Dill, a type of herb, has thrived in my garden this year. The slender leaves can be harvested at any time and used fresh, or dried for later. Swallowtail butterflies use dill as a host plant for their eggs. I often find caterpillars dining on my dill. I never pick them off as I plant more than enough dill for both the caterpillars and myself. A little dill goes a long way; the herb is very pungent.


After flowering, the dill will form seed. Allow the seeds to dry, but keep a close watch, and when they easily pull away from their slender stems it is time to cut and harvest. I prefer to do this indoors over a plate to gather every seed.

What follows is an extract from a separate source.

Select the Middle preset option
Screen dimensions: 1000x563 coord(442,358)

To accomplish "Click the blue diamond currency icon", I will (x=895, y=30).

Allow the seed to sit in the open air for a few days to completely dry out. Save a little to plant next year, and store the rest in a jar for culinary uses.

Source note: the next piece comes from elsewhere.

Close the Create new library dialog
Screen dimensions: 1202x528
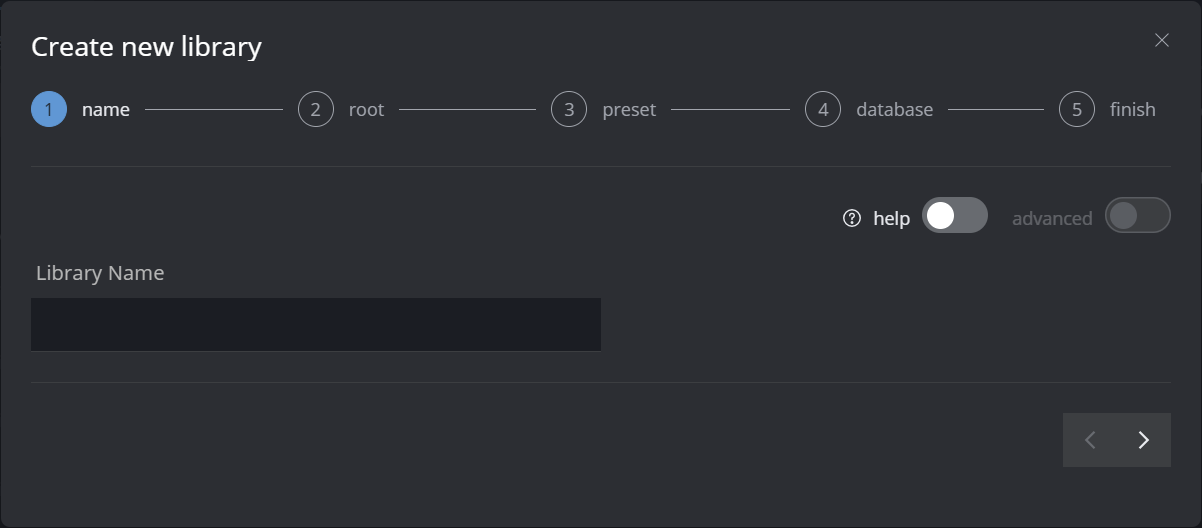coord(1161,40)
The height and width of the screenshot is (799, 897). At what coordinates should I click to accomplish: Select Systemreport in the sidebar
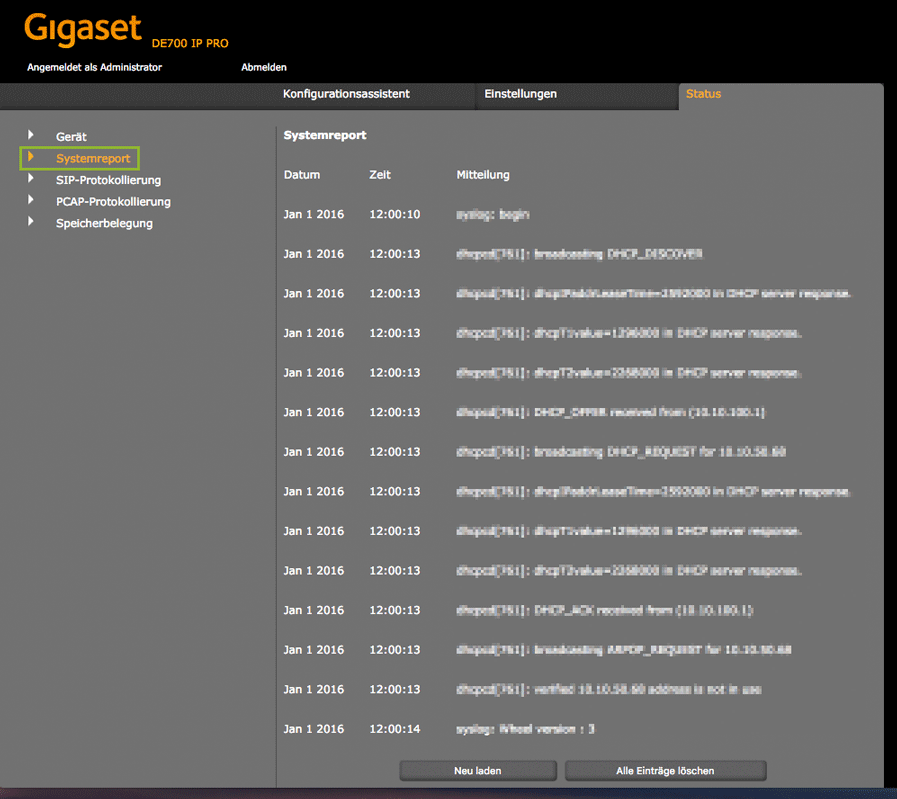[93, 159]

As with so many herbs, dill is a powerhouse food for your health. According to George Mateljan Foundation: Dill is one of nature’s healthiest foods.

Dill florets are a stunning addition to pressed flower arrangements. Press between books and in a week or so they will be ready to use for crafting. The flowers are delicate and add an ethereal air to pressed flower compositions

Cucumbers and dill are perfect together. I’ve included a very basic salad I make throughout the summer. Enjoy!

DILLED CUKES (can be halved)

4 medium cucumbers
3/4 C. white vinegar (I’ve used apple cider vinegar in a pinch, works fine)
1/4 C. sugar
2 tsp. salt
1 tsp. Dill leaves (less if using dried)
1/4 tsp crushed red pepper (I sometimes leave this out)
1 1/2 C. water

Cut cucumbers in chunks, or slice in medallions, or cut lengthwise and slice in half moon shapes. In a bowl combine cucumbers with all the ingredients and stir gently. Cover the bowl, refrigerate for 4-6 hours. If possible, give the salad a gentle stir a few times. Drain before serving.